Le jugement déféré du 07 octobre 2021 qui a condamné Mme [O] au versement de la somme de 1500 euros au titre des frais irrépétibles et l’a condamnée avec la SCI RYU aux dépens, à parts égales, sera confirmé.
Le jugement déféré du 11 juillet 2022 qui a condamné in solidum Mme [O] et la SCI RYU à verser l’ASL PARADISO, au syndicat des copropriétaires du [Adresse 3] et à la SAS TVI la somme de 3000 euros ainsi qu’aux dépens sera confirmé.

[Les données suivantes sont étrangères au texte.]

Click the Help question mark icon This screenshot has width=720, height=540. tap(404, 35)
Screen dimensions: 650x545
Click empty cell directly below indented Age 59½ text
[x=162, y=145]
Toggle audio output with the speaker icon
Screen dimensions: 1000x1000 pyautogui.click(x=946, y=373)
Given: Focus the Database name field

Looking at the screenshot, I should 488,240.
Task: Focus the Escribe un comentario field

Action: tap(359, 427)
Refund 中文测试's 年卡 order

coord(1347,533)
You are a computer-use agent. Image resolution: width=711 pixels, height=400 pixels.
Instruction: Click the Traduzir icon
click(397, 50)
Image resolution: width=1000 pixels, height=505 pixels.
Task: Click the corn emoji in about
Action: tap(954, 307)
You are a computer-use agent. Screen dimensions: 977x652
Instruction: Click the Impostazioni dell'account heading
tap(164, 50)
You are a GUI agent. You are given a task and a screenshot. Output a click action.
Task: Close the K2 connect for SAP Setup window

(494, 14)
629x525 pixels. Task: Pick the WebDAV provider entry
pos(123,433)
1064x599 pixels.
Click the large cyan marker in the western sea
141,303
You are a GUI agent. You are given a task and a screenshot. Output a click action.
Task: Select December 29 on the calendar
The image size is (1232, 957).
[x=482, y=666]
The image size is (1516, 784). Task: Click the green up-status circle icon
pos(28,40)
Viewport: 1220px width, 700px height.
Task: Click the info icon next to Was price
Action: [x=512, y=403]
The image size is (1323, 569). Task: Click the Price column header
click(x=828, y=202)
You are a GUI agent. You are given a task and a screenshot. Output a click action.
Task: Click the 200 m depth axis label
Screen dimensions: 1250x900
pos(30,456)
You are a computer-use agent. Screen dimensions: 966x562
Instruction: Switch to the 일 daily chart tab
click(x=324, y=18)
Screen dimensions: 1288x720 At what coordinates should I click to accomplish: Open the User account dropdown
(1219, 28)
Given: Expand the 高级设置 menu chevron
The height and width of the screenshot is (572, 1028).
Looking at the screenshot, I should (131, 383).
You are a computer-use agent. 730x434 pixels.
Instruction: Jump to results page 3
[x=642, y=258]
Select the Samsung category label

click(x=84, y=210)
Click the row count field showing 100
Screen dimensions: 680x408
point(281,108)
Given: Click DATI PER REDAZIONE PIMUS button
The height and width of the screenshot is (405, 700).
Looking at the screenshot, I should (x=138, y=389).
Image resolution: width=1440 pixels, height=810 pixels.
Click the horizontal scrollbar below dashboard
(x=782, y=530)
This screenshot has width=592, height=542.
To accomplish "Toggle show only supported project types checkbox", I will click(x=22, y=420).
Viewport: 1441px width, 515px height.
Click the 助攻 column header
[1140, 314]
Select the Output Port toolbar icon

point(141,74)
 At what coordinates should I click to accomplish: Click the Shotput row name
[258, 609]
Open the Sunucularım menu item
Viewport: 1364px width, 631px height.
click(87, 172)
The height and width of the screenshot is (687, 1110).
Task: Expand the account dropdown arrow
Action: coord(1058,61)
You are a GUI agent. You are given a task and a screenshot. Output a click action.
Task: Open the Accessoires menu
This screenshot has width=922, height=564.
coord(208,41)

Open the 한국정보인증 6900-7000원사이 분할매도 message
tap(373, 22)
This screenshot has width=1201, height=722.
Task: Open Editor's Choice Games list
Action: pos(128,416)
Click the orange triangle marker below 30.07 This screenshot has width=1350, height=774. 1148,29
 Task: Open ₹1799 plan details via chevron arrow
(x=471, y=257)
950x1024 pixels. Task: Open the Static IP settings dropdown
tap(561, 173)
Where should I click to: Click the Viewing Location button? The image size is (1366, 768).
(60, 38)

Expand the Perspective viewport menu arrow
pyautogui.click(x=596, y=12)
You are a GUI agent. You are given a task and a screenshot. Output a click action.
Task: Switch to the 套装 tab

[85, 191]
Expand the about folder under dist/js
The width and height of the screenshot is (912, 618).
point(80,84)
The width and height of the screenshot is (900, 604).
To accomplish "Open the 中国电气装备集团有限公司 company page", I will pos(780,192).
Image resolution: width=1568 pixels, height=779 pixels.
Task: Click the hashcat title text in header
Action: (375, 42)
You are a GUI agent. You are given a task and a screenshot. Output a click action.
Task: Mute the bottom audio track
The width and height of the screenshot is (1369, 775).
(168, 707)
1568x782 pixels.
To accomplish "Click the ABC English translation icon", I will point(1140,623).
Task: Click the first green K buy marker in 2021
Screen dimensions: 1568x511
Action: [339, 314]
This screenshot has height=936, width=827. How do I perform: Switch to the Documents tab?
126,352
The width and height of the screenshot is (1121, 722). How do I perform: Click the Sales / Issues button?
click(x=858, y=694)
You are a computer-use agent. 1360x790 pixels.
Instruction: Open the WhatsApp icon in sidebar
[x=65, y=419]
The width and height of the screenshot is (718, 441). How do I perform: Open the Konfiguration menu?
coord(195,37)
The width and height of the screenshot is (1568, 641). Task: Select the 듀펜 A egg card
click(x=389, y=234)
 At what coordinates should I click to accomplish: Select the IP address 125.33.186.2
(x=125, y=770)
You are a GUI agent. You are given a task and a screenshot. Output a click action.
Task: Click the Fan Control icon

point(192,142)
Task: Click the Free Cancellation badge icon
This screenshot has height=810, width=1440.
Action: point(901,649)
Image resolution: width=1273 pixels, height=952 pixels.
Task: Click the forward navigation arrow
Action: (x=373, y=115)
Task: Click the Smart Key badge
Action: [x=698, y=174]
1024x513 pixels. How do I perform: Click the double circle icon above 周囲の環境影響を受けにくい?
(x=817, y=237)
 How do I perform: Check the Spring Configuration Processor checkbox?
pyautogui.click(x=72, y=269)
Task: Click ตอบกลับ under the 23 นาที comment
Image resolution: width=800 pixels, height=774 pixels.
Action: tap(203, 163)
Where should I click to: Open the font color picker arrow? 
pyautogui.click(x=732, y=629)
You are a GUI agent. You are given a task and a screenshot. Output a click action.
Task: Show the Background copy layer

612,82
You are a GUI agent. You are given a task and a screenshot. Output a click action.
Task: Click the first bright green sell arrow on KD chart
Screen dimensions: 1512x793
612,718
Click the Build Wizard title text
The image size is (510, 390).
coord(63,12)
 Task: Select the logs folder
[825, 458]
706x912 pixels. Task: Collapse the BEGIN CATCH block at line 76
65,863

Par ailleurs, il convient de condamner in solidum Mme [O] et la SCI RYU à verser la somme de 3000 euros à l’ASL PARADISO, au syndicat des copropriétaires du [Adresse 3] et à la SAS TVI au titre des frais irrépétibles d’appel, la procédure actuelle concernant l’appel des deux jugements précédemment visés, les dépens pouvant être recouvrés conformément à l’article 699 du code de procédure civile.
PAR CES MOTIFS,
La cour, statuant par arrêt contradictoire, par mise à dispositionau greffe,
ORDONNE la jonction entre la procédure RG 21/14655 et RG 22/10660 ;
DÉCLARE recevable l’action intentée par Mme [U] [O] ;
CONFIRME le jugement prononcé le 07 octobre 2021 par le tribunal judiciaire de [Localité 5], sauf en ce qu’il a prononcé la nullité de l’assemblée générale de l’ASL PARADISO du 11 janvier 2020;
CONFIRME le jugement prononcé le 11 juillet 2022 ;
STATUANT A NOUVEAU ET Y AJOUTANT ;
REJETTE la demande de nullité de l’assemblée générale de l’ASL PARADISO du 11 janvier 2020 formée par Mme [U] [O] et la SCI RYU ;
REJETTE la demande tendant à voir déclarer nulle la résolution n° 4 de l’assemblée générale de l’ASL PARADISO du 25 mai 2019 ;
CONDAMNE in solidum Mme [U] [O] et la SCI RYU à verser à l’ASL PARADISO, au syndicat des copropriétaires du [Adresse 3] et à la SAS TVI la somme de 3000 euros au titre de la présente procédure, portant sur l’appel des jugements des 07 octobre 2021 et 11 juillet 2022 ;
CONDAMNE in solidum Mme [U] [O] et la SCI RYU aux dépens des appels formés contre les jugements du 07 octobre 2021 et 11 juillet 2022, ceux-ci pouvant être recouvrés conformément à l’article 699 du code de procédure civile.